You’ll be given two parameters: n for number of nodes, and a multidimensional array of edges like such: [[1, 2], [2, 3]], each pair representing the vertices connected by the edge.

Note:Expected space complexity : O(|V|)
The array edges can be empty

Here is My code: 105ms

def is_graph_tree(n, edges):
  nodes = [None] * (n + 1)

  for i in range(1, n+1):
    nodes[i] = i

  for i in range(len(edges)):
    start_edge = edges[i][0]
    dest_edge = edges[i][1]

    if nodes[start_edge] != start_edge:
      start_edge = nodes[start_edge]

    if nodes[dest_edge] != dest_edge:
      dest_edge = nodes[dest_edge]

    if start_edge == dest_edge:
      return False

    nodes[start_edge] = dest_edge

  return len(edges) <= n - 1   


You could approach this from the perspective of tree leaves. Every leaf node in a tree will have exactly one edge connected to it. So, if you count the number of edges for each nodes, you can get the list of leaves (i.e. the ones with only one edge).

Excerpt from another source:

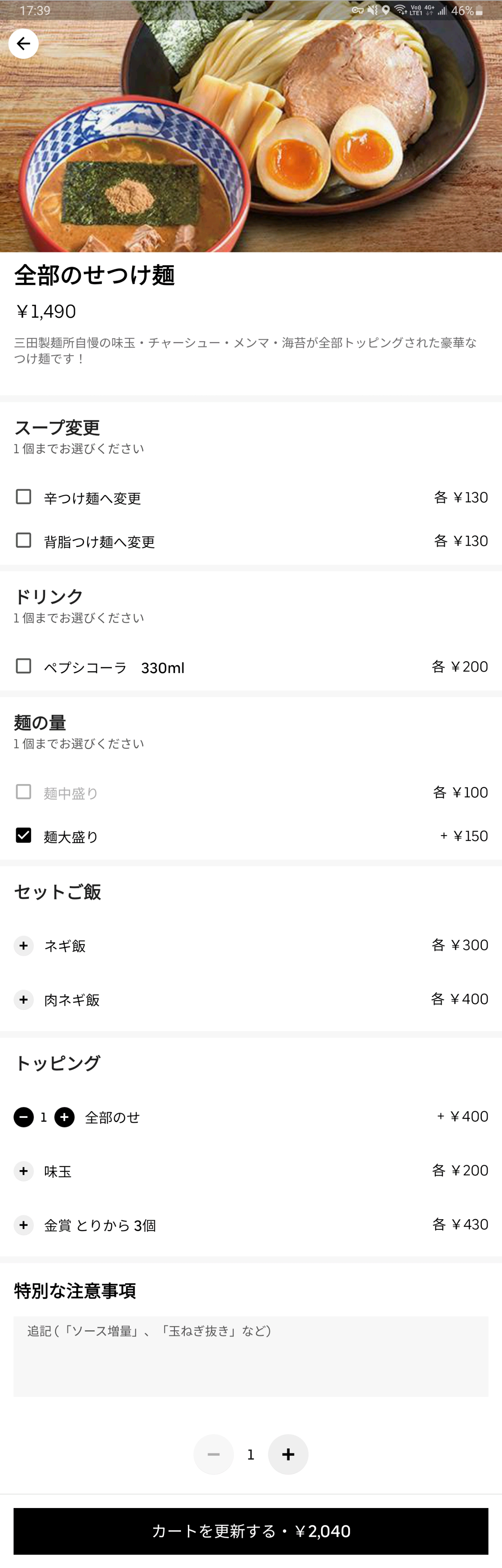Screen dimensions: 502x1568
Task: Tap カートを更新する button
Action: (x=251, y=1530)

Then, take the linked node from these leaves and reduce their edge count by one (as if you were removing all the leaves from the tree. That will give you a new set of leaves corresponding to the parents of the original leaves. Repeat the process until you have no more leaves.

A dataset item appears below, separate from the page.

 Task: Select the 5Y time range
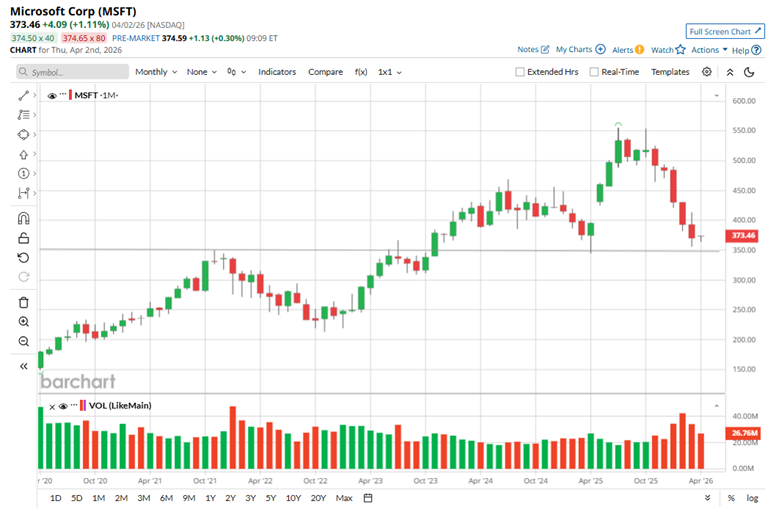click(271, 498)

[EDIT] checking that the number of edges is N-1 eliminiates the need to do the multi-root check because there will be another discrepancy (e.g. double link, missing node) in the graph if there are multiple ‘roots’ or a disconnected subtree

If the graph is a tree, this process should eliminate all nodes from the node counts (i.e. they will all be flagged as leaves at some point).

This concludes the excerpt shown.